Archimedean zeta functions, singularities, and Hodge theory

We use Hodge theory to relate poles of the Archimedean zeta function $Z_f$ of a holomorphic function $f$ with several invariants of singularities. First, we prove that the largest nontrivial pole of $Z_f$ is the negative of the minimal exponent of $f$, whose order is determined by the multiplicity of the corresponding root of the Bernstein--Sato polynomial $b_f(s)$, resolving in a strong sense a question of Musta\c{t}\u{a}--Popa. This simultaneously generalizes a result of Loeser for isolated singularities and of Koll\'ar--Litchin for the log canonical threshold, and improves them by accounting for the multiplicity.
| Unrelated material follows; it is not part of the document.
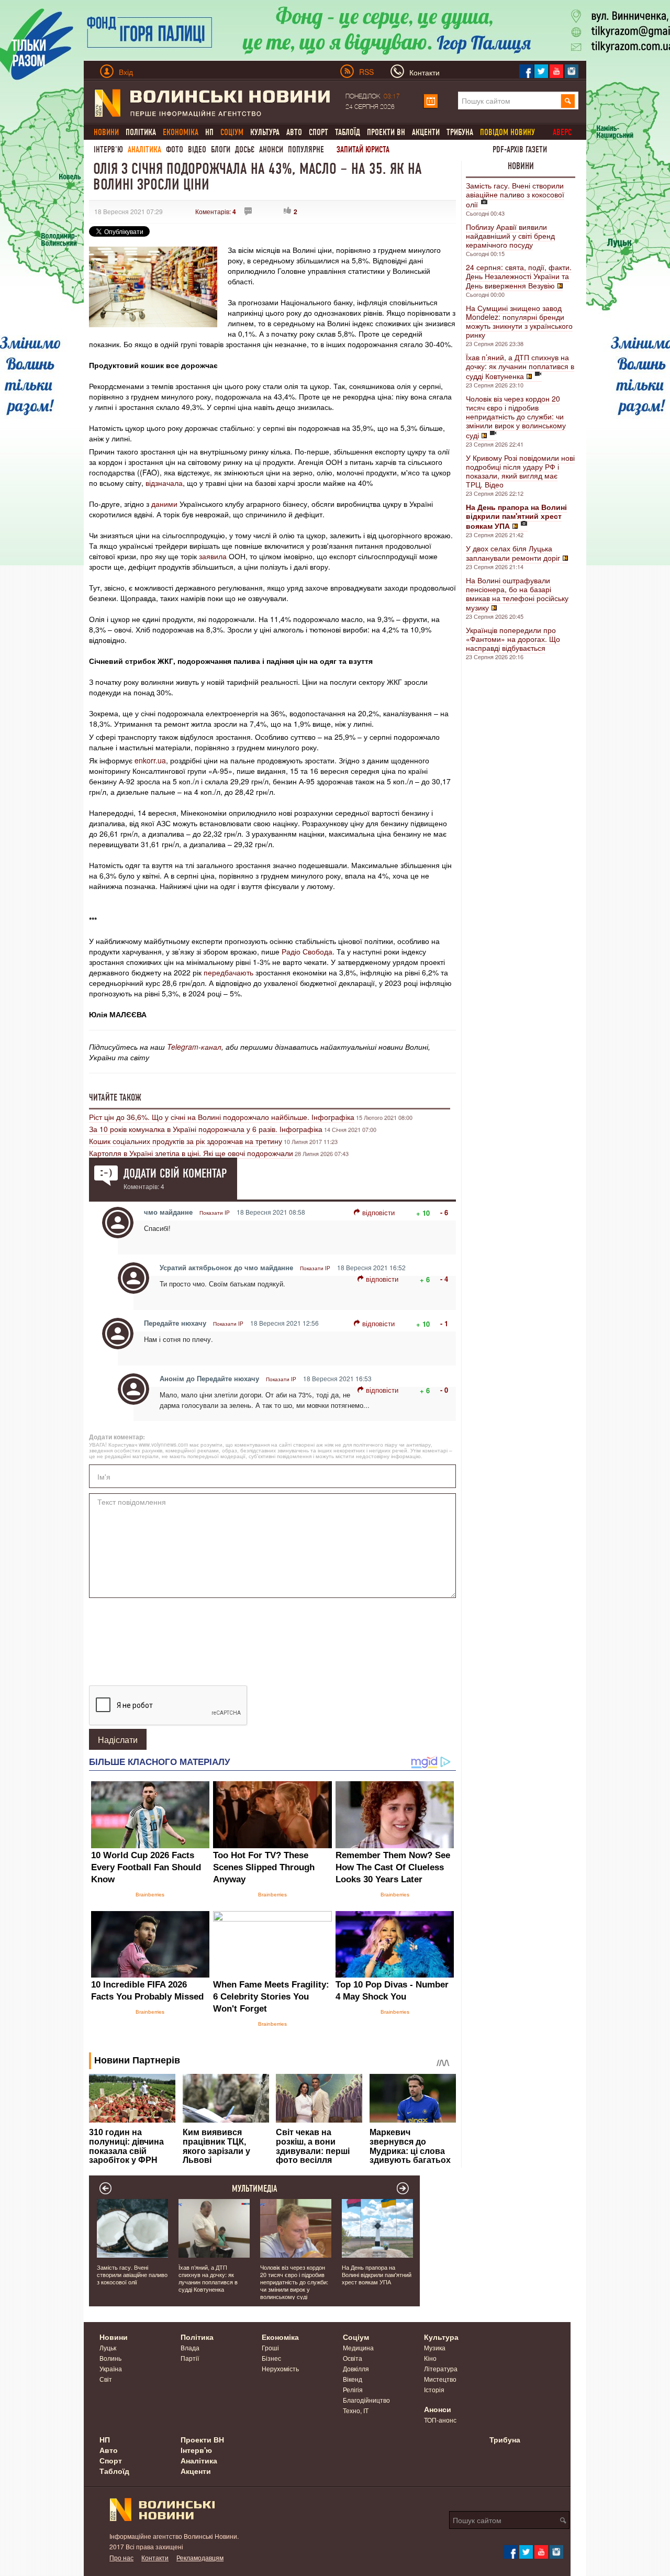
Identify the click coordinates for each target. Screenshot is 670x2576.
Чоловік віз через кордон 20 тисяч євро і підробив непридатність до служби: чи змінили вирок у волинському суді (516, 416)
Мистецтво (440, 2378)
On the other hand, we give an example of $f$ where a root of $b_f(s)$ is not a pole of $Z_f$, answering a question of Loeser from 1985 in the negative. As a byproduct, we give a positive answer to a question of Budur--Walther in the case of the minimal exponent. In general, we determine poles of $Z_f$ from the Hodge filtration on vanishing cycles, sharpening a result of Barlet. Finally, we obtain analytic descriptions of the $V$-filtration of Kashiwara and Malgrange, Hodge and higher multiplier ideals, addressing another question of Musta\c{t}\u{a}--Popa. The proofs mainly rely on a positivity property of the polarization on the lowest piece of the Hodge filtration on a complex Hodge module in the sense of Sabbah--Schnell.